How is the system or service behaving?

Looking into the symptoms of the problem is also likely to pay off. Is the system or service slow or completely unusable? Maybe only some people cannot log in. Maybe only some functions are not working. Noticing what works and what doesn't might help you focus on what's wrong.

How is this system different than one that is still working?

If you're lucky enough to have redundant systems and have a chance to compare the one that isn't working with one that is, you may be able to identify key differences that can help lead to the cause.

What are the likely break points?

Think about how the application or service works and how/where it is likely to have problems. Does it rely on a configuration file? Does it need to communicate with other servers? Is a database involved? Does it write to specific log files? Does it involve multiple processes? Can you easily determine whether all of the required processes are running? If you can, systematically eliminate the potential causes.

What troubleshooting tools do I have on hand that might be helpful?

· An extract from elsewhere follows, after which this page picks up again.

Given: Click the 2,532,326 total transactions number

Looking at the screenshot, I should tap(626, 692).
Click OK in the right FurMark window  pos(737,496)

Think about the tools that you have on hand for looking into system problems. Some that might prove useful include:

  • top -- for looking at performance, including some memory, swap space, and load issues
  • df -- for examining disk usage
  • find -- for locating files that have been modified in the last day or so
  • tail -f -- for viewing recent log entries and watching to see if errors are still arriving
  • lsof -- to determine what files a particular process has open
  • ping -- quick network checking
  • ifconfig -- checking network interfaces
  • traceroute -- checking connections to remote systems
  • netstat -- examining network connections
  • nslookup -- checking host resolutions
  • route -- verifying routing tables
  • arp -- checking IP address to MAC address entries in your cache

Is anything nasty going on?

Don't rule out the possibility that someone has been messing with your system, although most hackers would prefer to do their work without you noticing anything.

What should I NOT do?

Don't confuse symptoms and causes. Whenever you identify a problem, ask yourself why the problem exists.

Be careful not to destroy "evidence" as you work feverishly to get your system back online. Copy log files to another system if you need to recover disk space to get the system back to an operational state. Then you can examine them later to help figure out what caused the problems you're working to resolve. If you need to repair a configuration file, first make a copy of the file (e.g., cp -p config config.save) so that you can more easily look into how and when the file was modified and what you had to do to get things working.

Keep in mind that you might end up making a lot of changes in the process of tracking down your problem. Later on, you might want to think through which of those changes actually resolved the problem.

What should I do?

  • Record your actions. If you're using PuTTY to connect (or some other tool that allows you to record your system interactions), turn on logging. This will help you when you have to review what happened and how you got past the problem. If you've not out of disk space, you also have the option of using the script command to record your login session (e.g., script troubleshooting.`date %m%d%y`).
  • If you can't record, keep notes on what you did and what you saw. You might not remember it all later, especially if you're stressed. You might remember the steps, but not the order in which you ran them.
  • After the problem is resolved, document what happened. You might see it again and you might need to explain to your boss or your customers what happened and how you're going to prevent it from happening in the future.
  • Whenever possible, think about how the problem could be avoided in the future. Can you improve your monitoring services so that disk space, memory and network issues, configuration changes, etc. are brought to your attention long before they affect running services?

Wrap up

Good troubleshooting skills can really save the day and having a plan of attack when a problem arises can play a major role in getting your systems and applications back online and you back home at a decent hour.